What you have to do — When you reach the line containing "Given: Expand the Mathematics field group", include it and stop; until then, return each line of the material exactly, starting with the first.

Provided entries —
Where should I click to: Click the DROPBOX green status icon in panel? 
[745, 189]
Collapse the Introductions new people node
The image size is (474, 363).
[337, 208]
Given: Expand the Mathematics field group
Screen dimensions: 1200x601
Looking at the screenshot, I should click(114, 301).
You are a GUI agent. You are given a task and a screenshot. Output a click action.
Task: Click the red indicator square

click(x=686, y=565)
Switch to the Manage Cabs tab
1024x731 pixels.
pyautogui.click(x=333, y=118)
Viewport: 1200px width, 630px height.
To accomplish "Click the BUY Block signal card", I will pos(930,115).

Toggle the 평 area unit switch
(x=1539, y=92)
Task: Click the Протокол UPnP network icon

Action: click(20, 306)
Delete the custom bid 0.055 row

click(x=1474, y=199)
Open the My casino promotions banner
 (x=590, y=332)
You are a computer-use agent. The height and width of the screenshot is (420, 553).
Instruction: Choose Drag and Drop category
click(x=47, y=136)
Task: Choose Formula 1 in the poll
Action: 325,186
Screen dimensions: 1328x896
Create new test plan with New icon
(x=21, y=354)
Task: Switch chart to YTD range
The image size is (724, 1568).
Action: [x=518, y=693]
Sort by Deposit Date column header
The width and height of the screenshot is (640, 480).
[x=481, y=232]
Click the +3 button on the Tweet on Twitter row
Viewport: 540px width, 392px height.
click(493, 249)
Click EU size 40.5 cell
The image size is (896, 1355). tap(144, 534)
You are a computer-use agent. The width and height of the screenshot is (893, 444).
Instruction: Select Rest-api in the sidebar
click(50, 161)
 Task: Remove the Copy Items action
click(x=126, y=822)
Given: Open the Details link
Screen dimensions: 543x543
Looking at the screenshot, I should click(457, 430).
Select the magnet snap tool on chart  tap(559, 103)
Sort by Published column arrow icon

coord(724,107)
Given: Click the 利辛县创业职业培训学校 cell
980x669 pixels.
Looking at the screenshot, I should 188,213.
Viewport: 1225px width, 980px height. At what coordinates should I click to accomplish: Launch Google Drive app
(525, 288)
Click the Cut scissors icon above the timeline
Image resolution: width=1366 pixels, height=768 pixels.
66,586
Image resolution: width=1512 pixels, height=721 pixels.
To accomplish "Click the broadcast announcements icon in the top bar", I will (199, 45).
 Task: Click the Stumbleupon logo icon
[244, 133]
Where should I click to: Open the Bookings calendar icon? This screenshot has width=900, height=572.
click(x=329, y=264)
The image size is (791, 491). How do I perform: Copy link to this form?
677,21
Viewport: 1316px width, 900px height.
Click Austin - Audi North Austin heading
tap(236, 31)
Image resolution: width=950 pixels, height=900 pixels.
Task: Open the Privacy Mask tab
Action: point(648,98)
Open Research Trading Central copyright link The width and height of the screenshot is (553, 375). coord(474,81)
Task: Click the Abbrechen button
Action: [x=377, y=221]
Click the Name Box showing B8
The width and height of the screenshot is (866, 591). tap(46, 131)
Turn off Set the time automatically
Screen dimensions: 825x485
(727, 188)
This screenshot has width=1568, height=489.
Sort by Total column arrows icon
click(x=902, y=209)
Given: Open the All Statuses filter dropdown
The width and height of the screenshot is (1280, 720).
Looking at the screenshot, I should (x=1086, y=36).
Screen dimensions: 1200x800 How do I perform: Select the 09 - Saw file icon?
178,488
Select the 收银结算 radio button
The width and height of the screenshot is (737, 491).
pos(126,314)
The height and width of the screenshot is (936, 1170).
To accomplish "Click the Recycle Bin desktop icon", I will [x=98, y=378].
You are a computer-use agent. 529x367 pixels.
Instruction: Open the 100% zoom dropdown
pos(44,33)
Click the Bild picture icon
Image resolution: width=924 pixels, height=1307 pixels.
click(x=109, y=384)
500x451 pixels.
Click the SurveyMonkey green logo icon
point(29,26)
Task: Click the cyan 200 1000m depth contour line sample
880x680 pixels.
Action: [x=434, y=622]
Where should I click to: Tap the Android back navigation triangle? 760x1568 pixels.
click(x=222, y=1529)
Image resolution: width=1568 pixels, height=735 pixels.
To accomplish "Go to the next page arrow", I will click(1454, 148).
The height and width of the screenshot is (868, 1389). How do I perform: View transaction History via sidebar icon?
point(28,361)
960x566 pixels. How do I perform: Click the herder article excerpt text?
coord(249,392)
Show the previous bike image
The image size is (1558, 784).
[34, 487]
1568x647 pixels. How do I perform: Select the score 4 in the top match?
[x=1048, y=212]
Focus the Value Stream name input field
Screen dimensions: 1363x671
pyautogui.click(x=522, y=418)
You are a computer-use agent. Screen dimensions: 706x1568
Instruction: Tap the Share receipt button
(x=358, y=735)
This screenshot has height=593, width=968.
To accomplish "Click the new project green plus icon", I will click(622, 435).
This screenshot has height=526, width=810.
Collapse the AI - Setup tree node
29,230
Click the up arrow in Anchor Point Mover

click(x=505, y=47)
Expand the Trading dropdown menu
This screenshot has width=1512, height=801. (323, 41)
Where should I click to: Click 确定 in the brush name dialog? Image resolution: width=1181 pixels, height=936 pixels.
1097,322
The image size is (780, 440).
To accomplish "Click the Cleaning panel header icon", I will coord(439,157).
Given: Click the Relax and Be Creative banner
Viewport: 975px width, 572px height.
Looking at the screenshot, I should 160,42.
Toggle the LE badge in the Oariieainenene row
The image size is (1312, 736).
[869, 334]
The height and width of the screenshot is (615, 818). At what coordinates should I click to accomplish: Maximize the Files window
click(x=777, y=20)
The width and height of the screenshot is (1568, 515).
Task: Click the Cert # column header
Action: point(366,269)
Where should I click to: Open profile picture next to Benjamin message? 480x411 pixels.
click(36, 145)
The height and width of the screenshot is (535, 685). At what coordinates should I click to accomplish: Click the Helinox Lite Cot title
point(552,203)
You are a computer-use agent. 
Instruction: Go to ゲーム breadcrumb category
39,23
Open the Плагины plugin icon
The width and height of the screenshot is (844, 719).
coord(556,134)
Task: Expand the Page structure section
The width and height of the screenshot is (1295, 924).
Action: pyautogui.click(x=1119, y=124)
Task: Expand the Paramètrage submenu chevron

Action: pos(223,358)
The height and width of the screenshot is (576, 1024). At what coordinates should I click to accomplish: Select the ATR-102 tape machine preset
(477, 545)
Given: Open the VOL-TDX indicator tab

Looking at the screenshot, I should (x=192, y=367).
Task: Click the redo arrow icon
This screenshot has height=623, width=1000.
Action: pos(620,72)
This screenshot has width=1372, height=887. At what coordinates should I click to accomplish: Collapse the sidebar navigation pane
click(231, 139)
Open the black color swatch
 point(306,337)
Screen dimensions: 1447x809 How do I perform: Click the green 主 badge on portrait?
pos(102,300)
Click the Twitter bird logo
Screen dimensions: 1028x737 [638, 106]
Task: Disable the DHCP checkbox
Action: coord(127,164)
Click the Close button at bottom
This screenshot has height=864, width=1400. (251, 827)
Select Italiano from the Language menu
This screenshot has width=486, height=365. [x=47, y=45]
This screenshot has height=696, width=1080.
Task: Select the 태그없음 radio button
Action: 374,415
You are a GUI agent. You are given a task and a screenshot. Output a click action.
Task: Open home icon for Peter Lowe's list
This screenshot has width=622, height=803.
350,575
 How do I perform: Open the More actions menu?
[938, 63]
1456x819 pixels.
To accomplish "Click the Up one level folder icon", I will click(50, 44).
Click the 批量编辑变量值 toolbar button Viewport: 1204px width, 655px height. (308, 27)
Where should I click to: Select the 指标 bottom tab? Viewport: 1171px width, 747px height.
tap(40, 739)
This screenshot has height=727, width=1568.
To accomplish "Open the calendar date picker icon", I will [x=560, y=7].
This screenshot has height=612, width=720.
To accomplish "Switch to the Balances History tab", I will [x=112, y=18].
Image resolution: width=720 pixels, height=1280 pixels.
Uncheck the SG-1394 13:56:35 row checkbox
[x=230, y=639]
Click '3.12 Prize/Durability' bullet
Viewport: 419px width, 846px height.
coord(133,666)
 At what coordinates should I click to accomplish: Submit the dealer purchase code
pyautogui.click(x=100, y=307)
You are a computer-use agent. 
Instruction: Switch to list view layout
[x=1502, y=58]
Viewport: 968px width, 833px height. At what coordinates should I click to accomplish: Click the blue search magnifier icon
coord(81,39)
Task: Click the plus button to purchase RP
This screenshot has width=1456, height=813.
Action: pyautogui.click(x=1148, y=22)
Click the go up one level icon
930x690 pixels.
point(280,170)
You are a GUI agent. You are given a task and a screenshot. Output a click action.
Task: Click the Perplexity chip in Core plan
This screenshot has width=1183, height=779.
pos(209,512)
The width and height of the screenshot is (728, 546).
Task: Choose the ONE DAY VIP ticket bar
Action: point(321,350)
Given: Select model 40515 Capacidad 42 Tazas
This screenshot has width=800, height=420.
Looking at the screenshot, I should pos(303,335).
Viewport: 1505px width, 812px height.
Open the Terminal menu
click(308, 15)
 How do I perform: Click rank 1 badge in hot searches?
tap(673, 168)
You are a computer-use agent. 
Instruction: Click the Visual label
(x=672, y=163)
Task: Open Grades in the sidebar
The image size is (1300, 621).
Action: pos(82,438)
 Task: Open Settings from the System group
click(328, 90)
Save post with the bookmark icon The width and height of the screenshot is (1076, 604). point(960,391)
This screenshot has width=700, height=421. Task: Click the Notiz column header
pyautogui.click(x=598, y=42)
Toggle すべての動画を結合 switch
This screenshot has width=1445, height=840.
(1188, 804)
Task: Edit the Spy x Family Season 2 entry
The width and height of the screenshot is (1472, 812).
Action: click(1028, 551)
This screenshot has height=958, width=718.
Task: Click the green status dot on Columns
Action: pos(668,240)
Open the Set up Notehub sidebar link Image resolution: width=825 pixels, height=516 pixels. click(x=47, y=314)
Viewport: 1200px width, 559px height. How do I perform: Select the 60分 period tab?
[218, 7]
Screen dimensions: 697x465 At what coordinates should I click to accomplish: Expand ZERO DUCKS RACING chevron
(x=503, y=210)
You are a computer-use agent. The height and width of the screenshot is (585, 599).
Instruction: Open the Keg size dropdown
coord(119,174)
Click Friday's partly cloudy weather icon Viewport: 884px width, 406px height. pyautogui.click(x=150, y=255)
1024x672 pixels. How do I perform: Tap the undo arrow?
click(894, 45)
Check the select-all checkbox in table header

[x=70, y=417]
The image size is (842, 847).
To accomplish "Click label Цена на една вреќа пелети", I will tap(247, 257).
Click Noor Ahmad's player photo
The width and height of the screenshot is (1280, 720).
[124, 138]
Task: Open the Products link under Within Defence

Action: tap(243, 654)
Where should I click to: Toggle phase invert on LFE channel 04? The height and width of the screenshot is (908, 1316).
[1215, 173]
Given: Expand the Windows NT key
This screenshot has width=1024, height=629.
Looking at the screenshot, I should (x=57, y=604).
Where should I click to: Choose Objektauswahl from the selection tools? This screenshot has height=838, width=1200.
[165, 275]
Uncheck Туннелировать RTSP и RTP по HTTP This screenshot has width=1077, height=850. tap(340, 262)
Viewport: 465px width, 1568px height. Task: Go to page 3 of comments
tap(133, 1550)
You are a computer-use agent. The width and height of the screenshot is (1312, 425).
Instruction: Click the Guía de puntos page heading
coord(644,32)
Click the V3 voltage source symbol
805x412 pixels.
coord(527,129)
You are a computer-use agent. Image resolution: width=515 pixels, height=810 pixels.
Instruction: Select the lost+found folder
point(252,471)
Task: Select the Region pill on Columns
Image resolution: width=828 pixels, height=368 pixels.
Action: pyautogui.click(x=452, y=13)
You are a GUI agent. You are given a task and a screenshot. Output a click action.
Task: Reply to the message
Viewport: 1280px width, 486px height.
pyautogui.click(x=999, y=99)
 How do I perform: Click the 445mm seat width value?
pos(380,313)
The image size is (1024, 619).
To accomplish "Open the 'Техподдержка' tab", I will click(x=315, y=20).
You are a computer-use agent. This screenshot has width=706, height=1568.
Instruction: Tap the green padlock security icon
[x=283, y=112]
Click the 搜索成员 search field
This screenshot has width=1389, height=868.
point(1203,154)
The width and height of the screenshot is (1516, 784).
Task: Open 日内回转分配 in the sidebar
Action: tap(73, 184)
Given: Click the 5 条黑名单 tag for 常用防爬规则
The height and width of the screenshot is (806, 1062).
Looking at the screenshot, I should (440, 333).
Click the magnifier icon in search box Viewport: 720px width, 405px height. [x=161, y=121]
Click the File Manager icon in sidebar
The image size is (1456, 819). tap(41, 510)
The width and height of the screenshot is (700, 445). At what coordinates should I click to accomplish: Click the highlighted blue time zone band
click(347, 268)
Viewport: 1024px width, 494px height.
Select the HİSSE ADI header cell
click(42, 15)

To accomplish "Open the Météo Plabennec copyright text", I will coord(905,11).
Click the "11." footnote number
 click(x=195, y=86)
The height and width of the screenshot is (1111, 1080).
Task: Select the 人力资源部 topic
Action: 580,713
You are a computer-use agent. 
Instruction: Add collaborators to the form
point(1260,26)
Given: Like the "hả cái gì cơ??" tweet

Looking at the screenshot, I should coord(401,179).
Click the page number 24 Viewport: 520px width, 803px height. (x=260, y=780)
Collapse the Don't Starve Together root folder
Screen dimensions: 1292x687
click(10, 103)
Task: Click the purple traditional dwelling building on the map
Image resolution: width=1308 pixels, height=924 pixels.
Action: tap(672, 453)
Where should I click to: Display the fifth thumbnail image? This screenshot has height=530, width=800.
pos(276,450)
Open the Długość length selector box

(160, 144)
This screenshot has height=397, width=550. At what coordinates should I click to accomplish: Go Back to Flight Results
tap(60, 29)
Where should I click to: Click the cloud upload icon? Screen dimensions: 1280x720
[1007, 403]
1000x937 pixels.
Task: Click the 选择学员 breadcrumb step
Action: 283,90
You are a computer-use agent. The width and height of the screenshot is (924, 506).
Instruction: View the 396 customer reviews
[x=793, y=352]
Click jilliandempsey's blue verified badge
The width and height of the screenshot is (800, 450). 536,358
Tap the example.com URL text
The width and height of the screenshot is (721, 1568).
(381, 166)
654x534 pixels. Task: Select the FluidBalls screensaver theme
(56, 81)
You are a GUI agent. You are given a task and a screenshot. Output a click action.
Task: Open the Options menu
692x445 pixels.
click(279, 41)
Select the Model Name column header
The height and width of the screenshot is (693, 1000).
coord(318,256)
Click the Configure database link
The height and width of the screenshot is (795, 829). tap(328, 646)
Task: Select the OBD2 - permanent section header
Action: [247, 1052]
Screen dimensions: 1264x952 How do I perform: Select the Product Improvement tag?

Response for this exercise —
Where should I click to: Click the DROPBOX green status icon in panel? 
[745, 189]
Collapse the Introductions new people node
The image size is (474, 363).
[337, 208]
Given: Expand the Mathematics field group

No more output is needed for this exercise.